Looking before we leap: Weighing the risks of US-China disengagement

Jonathan D. Pollack and Jeffrey A. Bader

In recent years, American views of China (especially in elite opinion circles) have grown increasingly antagonistic. Though in part attributable to China’s behavior and to the policies of the Trump administration, these shifts in U.S. thinking reflect a larger unease over the implications of Beijing’s emergence as a global power, with China seen as an ever-larger danger to American commercial, political, and security interests. To many, the defining question is no longer how to manage relations with China, but how to counteract and (if possible) impede China’s advance to major-power status.

The political right and left in the United States have both long hewed to antagonistic views of China, though for very different reasons. The far more pronounced shifts in thinking now emanate from intellectual constituencies and commercial interests in the center of U.S. policy debate. By default or by design, centrist opinion now aligns with sentiments in the Trump administration and on the right and left of the political divide, with all arguing that China’s policy goals and strategic intentions are increasingly malign.

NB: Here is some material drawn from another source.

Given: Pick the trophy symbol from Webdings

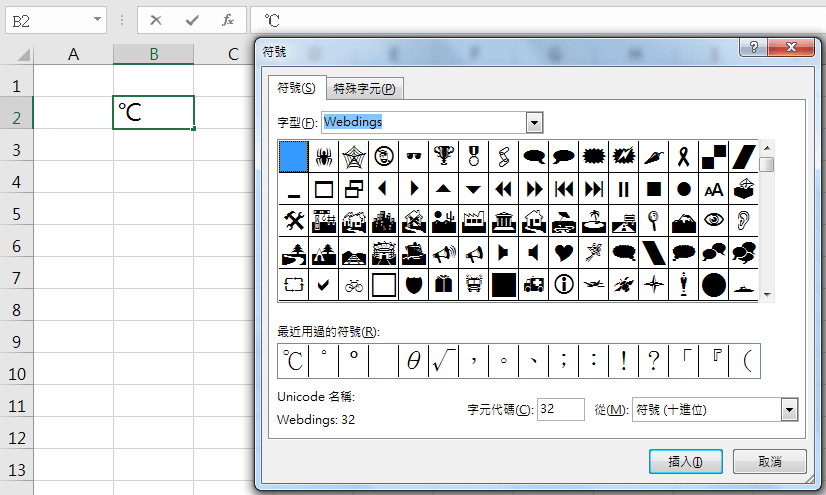Looking at the screenshot, I should [x=444, y=156].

China’s economic and technological emergence and the leadership’s reversion to a state-dominated economic strategy have been the focal point of much U.S. policy debate. The more dire views see China’s advance leading ineluctably to the weakening of American power and the displacement of the United States from regional and ultimately global leadership. In this pessimistic assessment, these power shifts warrant a decoupling between the world’s two largest economies and a parallel effort at strategic separation.

Amidst the torrent of grievances voiced in the United States, there has been very little attention to where an adversarial stance toward China could lead. China is now the world’s lead trading state, deeply integrated in supply chains involving U.S. allies and partners. It is increasingly active in infrastructural funding across Asia, Africa, and Europe, including as a multilateral lender. Its products (including in some high-technology sectors like telecommunications) are competitively priced and welcomed in global markets. Perhaps most important, there is no meaningful support outside the United States to exclude China from an ever-larger role in global and regional economics.

Should the Chinese elite and mass opinion conclude that the United States is intent on denying the China its rightful place in global affairs, no one should expect Beijing to be compliant or submissive. At the same time, none of China’s neighbors, even those uneasy about the growth of Chinese power, want to be caught in a struggle between the U.S. and China.

For both Washington and Beijing, the patient rebuilding of a rules-based order, not the assertion of unilateral advantage by either, remains the only credible path forward. Rather than mirror-image Chinese xenophobic or paranoid behavior, the United States should insist on reciprocity in the relationship to promote openness, move aggressively to open China’s markets, welcome Chinese visitors and researchers, and defend our allies. The United States also needs to fix its own broken domestic politics and mitigate the downsides of globalization at home to diminish the gratuitous scapegoating of China. Without such efforts, the region and the world will inevitably move toward open-ended rivalry, or worse—from which no country, including the United States, can possibly benefit.